INSTRUCTIONS TO FOLLOW: Rewrite the entries with "Identify the location of" swapped for "Find the position of" wherever it occurs, changing nothing else.

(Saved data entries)
+-------+

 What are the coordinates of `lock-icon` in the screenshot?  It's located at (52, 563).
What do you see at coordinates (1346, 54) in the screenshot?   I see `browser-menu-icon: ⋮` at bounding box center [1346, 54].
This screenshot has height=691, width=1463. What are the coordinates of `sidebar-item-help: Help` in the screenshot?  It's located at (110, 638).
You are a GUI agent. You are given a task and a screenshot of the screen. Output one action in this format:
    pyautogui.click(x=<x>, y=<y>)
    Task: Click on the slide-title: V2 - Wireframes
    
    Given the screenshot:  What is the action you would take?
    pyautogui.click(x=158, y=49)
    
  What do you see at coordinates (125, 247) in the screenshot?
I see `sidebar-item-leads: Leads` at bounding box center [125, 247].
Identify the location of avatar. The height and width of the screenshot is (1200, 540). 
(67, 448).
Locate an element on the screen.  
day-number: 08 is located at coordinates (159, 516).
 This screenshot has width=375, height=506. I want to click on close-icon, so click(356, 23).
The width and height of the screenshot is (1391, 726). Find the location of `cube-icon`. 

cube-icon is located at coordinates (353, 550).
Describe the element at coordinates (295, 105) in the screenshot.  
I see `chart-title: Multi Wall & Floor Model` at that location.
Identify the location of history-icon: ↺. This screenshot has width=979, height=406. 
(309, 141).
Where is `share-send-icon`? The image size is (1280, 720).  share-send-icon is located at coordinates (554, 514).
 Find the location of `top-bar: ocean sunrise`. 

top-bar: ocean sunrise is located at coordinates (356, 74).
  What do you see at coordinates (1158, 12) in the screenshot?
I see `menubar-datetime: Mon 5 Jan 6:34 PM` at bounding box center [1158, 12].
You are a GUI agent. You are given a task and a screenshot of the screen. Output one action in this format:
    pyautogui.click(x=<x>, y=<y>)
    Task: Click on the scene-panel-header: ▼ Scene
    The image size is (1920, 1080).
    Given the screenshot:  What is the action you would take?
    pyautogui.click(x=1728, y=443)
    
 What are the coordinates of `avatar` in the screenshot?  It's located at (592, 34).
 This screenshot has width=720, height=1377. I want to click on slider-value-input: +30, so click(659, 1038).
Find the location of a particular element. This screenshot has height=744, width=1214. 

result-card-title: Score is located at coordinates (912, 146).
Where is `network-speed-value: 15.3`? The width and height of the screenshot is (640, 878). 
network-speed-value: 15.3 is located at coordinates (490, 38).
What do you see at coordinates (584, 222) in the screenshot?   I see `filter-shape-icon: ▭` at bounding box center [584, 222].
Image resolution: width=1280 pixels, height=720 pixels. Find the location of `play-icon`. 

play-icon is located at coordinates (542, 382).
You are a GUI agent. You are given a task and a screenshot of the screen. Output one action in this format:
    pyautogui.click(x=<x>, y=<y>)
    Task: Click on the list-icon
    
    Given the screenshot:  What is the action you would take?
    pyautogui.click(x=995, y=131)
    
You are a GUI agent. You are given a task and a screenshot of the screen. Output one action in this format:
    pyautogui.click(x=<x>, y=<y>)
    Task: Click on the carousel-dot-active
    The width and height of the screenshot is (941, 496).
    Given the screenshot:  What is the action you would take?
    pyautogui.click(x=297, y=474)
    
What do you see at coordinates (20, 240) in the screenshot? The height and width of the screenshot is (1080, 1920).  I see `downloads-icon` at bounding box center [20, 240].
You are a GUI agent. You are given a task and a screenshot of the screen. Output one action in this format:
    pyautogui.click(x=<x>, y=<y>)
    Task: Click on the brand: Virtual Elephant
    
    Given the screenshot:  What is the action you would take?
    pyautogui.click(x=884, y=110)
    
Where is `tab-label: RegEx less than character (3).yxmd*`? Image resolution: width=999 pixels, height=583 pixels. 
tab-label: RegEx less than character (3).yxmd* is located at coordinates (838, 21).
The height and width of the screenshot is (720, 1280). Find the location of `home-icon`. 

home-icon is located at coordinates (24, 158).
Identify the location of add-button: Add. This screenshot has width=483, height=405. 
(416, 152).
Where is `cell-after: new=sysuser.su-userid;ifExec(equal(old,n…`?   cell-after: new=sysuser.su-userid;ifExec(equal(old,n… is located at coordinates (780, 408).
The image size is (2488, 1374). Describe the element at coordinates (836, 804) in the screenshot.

+-------+

WRITTEN ANSWER:
 What are the coordinates of `lock-icon` in the screenshot?  It's located at (52, 563).
What do you see at coordinates (1346, 54) in the screenshot?   I see `browser-menu-icon: ⋮` at bounding box center [1346, 54].
This screenshot has height=691, width=1463. What are the coordinates of `sidebar-item-help: Help` in the screenshot?  It's located at (110, 638).
You are a GUI agent. You are given a task and a screenshot of the screen. Output one action in this format:
    pyautogui.click(x=<x>, y=<y>)
    Task: Click on the slide-title: V2 - Wireframes
    
    Given the screenshot:  What is the action you would take?
    pyautogui.click(x=158, y=49)
    
  What do you see at coordinates (125, 247) in the screenshot?
I see `sidebar-item-leads: Leads` at bounding box center [125, 247].
Find the position of avatar. The height and width of the screenshot is (1200, 540). 
(67, 448).
Locate an element on the screen.  
day-number: 08 is located at coordinates (159, 516).
 This screenshot has width=375, height=506. I want to click on close-icon, so click(356, 23).
The width and height of the screenshot is (1391, 726). Find the location of `cube-icon`. 

cube-icon is located at coordinates (353, 550).
Describe the element at coordinates (295, 105) in the screenshot.  
I see `chart-title: Multi Wall & Floor Model` at that location.
Find the position of history-icon: ↺. This screenshot has width=979, height=406. 
(309, 141).
Where is `share-send-icon`? The image size is (1280, 720).  share-send-icon is located at coordinates (554, 514).
 Find the location of `top-bar: ocean sunrise`. 

top-bar: ocean sunrise is located at coordinates (356, 74).
  What do you see at coordinates (1158, 12) in the screenshot?
I see `menubar-datetime: Mon 5 Jan 6:34 PM` at bounding box center [1158, 12].
You are a GUI agent. You are given a task and a screenshot of the screen. Output one action in this format:
    pyautogui.click(x=<x>, y=<y>)
    Task: Click on the scene-panel-header: ▼ Scene
    The image size is (1920, 1080).
    Given the screenshot:  What is the action you would take?
    pyautogui.click(x=1728, y=443)
    
 What are the coordinates of `avatar` in the screenshot?  It's located at (592, 34).
 This screenshot has width=720, height=1377. I want to click on slider-value-input: +30, so click(659, 1038).
Find the location of a particular element. This screenshot has height=744, width=1214. 

result-card-title: Score is located at coordinates (912, 146).
Where is `network-speed-value: 15.3`? The width and height of the screenshot is (640, 878). 
network-speed-value: 15.3 is located at coordinates (490, 38).
What do you see at coordinates (584, 222) in the screenshot?   I see `filter-shape-icon: ▭` at bounding box center [584, 222].
Image resolution: width=1280 pixels, height=720 pixels. Find the location of `play-icon`. 

play-icon is located at coordinates (542, 382).
You are a GUI agent. You are given a task and a screenshot of the screen. Output one action in this format:
    pyautogui.click(x=<x>, y=<y>)
    Task: Click on the list-icon
    
    Given the screenshot:  What is the action you would take?
    pyautogui.click(x=995, y=131)
    
You are a GUI agent. You are given a task and a screenshot of the screen. Output one action in this format:
    pyautogui.click(x=<x>, y=<y>)
    Task: Click on the carousel-dot-active
    The width and height of the screenshot is (941, 496).
    Given the screenshot:  What is the action you would take?
    pyautogui.click(x=297, y=474)
    
What do you see at coordinates (20, 240) in the screenshot? The height and width of the screenshot is (1080, 1920).  I see `downloads-icon` at bounding box center [20, 240].
You are a GUI agent. You are given a task and a screenshot of the screen. Output one action in this format:
    pyautogui.click(x=<x>, y=<y>)
    Task: Click on the brand: Virtual Elephant
    
    Given the screenshot:  What is the action you would take?
    pyautogui.click(x=884, y=110)
    
Where is `tab-label: RegEx less than character (3).yxmd*`? Image resolution: width=999 pixels, height=583 pixels. 
tab-label: RegEx less than character (3).yxmd* is located at coordinates (838, 21).
The height and width of the screenshot is (720, 1280). Find the location of `home-icon`. 

home-icon is located at coordinates (24, 158).
Find the position of add-button: Add. This screenshot has width=483, height=405. 
(416, 152).
Where is `cell-after: new=sysuser.su-userid;ifExec(equal(old,n…`?   cell-after: new=sysuser.su-userid;ifExec(equal(old,n… is located at coordinates (780, 408).
The image size is (2488, 1374). Describe the element at coordinates (836, 804) in the screenshot.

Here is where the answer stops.